--- Required actions ---
[a] Return the revenue bonds text word for word, in full.
[b] In the saved entries, substitute "Screen resolution" for "Image resolution", starting with the line that contains "What do you see at coordinates (283, 109)" and going on through the line that contains "center [768, 492].". Give back only those lines, with everything else left as it is.

--- Provided text ---
§ §

IC 15-13-10
Chapter 10. Revenue Bonds
IC 15-13-10-1
"Cost of project"
Sec. 1. (a) As used in this chapter, "cost of a project" includes the
following:
(1) The cost of construction and purchase.
(2) The cost of acquisition of all land, rights-of-way, property,
rights, easements, and other legal or equitable interests acquired
by the commission for construction, including the cost of any
relocations incidental to the acquisition.
(3) The cost of demolishing or removing any buildings,
structures, or improvements on property acquired by the
commission, including the cost of:
(A) acquiring any property to which the buildings,
structures, or improvements may be moved; or
(B) acquiring any property that may be exchanged for
property acquired by the commission.
(4) Financing charges.
(5) The cost of issuance of bonds or notes, including cost of
credit enhancement, such as bond or note insurance.
(6) Remarketing or conversion fees.
(7) Bond or note discount.
(8) Capitalized interest.
(9) The cost of funding any reserves to secure the payment of
bonds or notes.
(10) Engineering and legal expenses, and the cost of plans,
specifications, surveys, estimates, and any necessary feasibility
studies.
(11) Other expenses necessary or incidental to determining the
feasibility or practicability of constructing any project.
(12) Administrative expenses of the commission relating to any
project financed by bonds or notes.
(13) Reimbursement of the commission for any cost, obligation,
or expense incurred by the commission relating to a project.
(14) Other expenses the commission finds necessary or
incidental to the construction or purchase of the project, the
financing of the construction or purchase of the project, and the
placing of the project in operation.
(b) As used in this chapter, "cost of a project" does not include the
construction of facilities for pari-mutuel horse racing.
As added by P.L.2-2008, SEC.4.
IC 15-13-10-2
"Project"

§ §

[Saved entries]
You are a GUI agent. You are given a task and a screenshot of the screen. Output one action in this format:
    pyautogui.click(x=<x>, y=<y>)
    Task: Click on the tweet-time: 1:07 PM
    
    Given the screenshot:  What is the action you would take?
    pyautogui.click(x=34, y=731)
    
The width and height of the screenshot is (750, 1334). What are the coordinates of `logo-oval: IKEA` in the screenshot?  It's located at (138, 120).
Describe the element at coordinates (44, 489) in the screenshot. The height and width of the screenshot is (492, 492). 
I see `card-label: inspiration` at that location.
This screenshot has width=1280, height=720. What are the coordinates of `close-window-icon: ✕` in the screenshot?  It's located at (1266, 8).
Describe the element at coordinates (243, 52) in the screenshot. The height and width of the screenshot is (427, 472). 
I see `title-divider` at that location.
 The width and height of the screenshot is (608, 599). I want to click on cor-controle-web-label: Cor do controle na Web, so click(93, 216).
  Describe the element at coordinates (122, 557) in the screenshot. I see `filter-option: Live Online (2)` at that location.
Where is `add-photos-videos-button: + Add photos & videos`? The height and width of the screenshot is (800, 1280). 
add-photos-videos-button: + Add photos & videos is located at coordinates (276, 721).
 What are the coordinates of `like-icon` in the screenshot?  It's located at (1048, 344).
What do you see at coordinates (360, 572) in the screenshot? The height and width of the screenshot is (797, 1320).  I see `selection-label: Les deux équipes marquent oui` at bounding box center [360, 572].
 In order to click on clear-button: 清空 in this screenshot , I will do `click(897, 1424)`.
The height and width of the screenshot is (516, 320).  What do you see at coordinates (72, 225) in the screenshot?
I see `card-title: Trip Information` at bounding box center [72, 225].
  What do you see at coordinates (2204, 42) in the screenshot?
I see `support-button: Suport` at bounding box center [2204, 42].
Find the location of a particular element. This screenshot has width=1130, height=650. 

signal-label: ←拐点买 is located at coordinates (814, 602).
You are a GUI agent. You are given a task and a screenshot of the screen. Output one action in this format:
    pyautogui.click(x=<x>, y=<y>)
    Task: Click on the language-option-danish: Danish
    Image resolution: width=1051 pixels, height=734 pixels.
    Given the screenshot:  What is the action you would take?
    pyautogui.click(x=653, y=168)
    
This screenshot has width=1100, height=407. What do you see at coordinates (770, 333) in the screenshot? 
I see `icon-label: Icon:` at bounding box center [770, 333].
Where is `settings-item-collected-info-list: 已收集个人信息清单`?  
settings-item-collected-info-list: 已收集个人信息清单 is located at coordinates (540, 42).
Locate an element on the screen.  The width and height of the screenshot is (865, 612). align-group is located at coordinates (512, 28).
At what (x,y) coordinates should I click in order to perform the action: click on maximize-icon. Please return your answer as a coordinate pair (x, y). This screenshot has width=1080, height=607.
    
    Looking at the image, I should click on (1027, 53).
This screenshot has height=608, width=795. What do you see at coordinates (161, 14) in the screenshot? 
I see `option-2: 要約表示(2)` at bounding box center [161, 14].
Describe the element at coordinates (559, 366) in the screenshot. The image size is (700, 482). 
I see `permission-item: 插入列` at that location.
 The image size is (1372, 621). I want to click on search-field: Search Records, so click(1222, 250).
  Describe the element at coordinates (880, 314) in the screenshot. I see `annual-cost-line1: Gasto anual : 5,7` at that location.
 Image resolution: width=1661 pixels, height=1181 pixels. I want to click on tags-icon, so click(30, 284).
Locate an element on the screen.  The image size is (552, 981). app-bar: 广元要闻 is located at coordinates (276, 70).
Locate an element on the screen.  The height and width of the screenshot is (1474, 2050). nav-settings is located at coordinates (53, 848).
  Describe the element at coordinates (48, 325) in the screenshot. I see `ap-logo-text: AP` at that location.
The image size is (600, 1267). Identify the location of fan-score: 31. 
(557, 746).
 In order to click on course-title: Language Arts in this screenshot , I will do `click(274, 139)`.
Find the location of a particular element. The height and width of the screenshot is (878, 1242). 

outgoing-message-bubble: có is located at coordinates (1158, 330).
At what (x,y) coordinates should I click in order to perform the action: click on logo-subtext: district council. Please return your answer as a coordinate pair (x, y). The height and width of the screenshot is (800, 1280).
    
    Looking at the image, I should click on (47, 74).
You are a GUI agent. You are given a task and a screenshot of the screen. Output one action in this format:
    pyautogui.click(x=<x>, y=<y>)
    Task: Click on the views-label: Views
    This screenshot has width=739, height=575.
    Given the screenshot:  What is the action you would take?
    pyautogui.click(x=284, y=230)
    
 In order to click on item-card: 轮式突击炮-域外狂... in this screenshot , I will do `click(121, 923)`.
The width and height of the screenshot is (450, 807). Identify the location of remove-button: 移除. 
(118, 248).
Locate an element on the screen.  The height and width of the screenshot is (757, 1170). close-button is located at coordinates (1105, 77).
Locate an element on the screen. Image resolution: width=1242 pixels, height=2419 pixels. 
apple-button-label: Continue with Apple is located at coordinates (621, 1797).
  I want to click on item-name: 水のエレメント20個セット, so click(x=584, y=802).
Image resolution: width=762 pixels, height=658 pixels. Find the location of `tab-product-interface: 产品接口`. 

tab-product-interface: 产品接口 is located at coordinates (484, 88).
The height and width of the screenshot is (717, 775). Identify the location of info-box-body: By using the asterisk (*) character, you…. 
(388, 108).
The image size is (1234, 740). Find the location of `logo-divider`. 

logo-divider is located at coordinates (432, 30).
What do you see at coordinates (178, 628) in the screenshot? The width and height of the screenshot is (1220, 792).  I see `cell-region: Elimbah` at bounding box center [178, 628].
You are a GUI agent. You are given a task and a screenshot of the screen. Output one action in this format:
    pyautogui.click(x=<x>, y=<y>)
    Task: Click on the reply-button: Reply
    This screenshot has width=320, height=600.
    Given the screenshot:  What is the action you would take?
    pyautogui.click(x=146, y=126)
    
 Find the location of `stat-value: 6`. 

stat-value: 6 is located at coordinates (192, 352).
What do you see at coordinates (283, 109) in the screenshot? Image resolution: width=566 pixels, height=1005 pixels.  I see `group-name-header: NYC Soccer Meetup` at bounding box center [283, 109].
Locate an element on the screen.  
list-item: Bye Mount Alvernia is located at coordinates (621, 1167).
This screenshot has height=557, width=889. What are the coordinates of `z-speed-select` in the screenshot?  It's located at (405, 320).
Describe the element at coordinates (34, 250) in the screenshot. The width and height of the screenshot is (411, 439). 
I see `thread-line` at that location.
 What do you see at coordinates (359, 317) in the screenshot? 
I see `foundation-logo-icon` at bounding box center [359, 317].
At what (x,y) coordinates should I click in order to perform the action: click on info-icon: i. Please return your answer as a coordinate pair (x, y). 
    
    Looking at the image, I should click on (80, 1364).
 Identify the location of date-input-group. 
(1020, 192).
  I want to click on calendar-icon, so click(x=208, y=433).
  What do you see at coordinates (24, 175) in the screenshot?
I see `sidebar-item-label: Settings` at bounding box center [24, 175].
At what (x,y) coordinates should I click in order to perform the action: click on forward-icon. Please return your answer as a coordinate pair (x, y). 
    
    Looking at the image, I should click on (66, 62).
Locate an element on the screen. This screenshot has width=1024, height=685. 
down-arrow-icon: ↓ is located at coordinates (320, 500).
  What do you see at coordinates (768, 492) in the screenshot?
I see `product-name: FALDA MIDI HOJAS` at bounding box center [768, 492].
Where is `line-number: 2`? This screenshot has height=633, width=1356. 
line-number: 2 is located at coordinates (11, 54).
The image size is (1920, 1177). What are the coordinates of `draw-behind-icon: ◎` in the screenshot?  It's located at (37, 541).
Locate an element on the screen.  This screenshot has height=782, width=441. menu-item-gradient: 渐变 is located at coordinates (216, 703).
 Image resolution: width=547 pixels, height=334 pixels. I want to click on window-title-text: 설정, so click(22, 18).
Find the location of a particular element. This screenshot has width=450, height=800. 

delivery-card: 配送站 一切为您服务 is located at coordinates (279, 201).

§ §

--- Answers to the exercise ---
[a]
IC 15-13-10
Chapter 10. Revenue Bonds
IC 15-13-10-1
"Cost of project"
Sec. 1. (a) As used in this chapter, "cost of a project" includes the
following:
(1) The cost of construction and purchase.
(2) The cost of acquisition of all land, rights-of-way, property,
rights, easements, and other legal or equitable interests acquired
by the commission for construction, including the cost of any
relocations incidental to the acquisition.
(3) The cost of demolishing or removing any buildings,
structures, or improvements on property acquired by the
commission, including the cost of:
(A) acquiring any property to which the buildings,
structures, or improvements may be moved; or
(B) acquiring any property that may be exchanged for
property acquired by the commission.
(4) Financing charges.
(5) The cost of issuance of bonds or notes, including cost of
credit enhancement, such as bond or note insurance.
(6) Remarketing or conversion fees.
(7) Bond or note discount.
(8) Capitalized interest.
(9) The cost of funding any reserves to secure the payment of
bonds or notes.
(10) Engineering and legal expenses, and the cost of plans,
specifications, surveys, estimates, and any necessary feasibility
studies.
(11) Other expenses necessary or incidental to determining the
feasibility or practicability of constructing any project.
(12) Administrative expenses of the commission relating to any
project financed by bonds or notes.
(13) Reimbursement of the commission for any cost, obligation,
or expense incurred by the commission relating to a project.
(14) Other expenses the commission finds necessary or
incidental to the construction or purchase of the project, the
financing of the construction or purchase of the project, and the
placing of the project in operation.
(b) As used in this chapter, "cost of a project" does not include the
construction of facilities for pari-mutuel horse racing.
As added by P.L.2-2008, SEC.4.
IC 15-13-10-2
"Project"

[b]
What do you see at coordinates (283, 109) in the screenshot? Screen resolution: width=566 pixels, height=1005 pixels.  I see `group-name-header: NYC Soccer Meetup` at bounding box center [283, 109].
Locate an element on the screen.  
list-item: Bye Mount Alvernia is located at coordinates (621, 1167).
This screenshot has height=557, width=889. What are the coordinates of `z-speed-select` in the screenshot?  It's located at (405, 320).
Describe the element at coordinates (34, 250) in the screenshot. The width and height of the screenshot is (411, 439). 
I see `thread-line` at that location.
 What do you see at coordinates (359, 317) in the screenshot? 
I see `foundation-logo-icon` at bounding box center [359, 317].
At what (x,y) coordinates should I click in order to perform the action: click on info-icon: i. Please return your answer as a coordinate pair (x, y). 
    
    Looking at the image, I should click on (80, 1364).
 Identify the location of date-input-group. 
(1020, 192).
  I want to click on calendar-icon, so click(x=208, y=433).
  What do you see at coordinates (24, 175) in the screenshot?
I see `sidebar-item-label: Settings` at bounding box center [24, 175].
At what (x,y) coordinates should I click in order to perform the action: click on forward-icon. Please return your answer as a coordinate pair (x, y). 
    
    Looking at the image, I should click on (66, 62).
Locate an element on the screen. This screenshot has width=1024, height=685. 
down-arrow-icon: ↓ is located at coordinates (320, 500).
  What do you see at coordinates (768, 492) in the screenshot?
I see `product-name: FALDA MIDI HOJAS` at bounding box center [768, 492].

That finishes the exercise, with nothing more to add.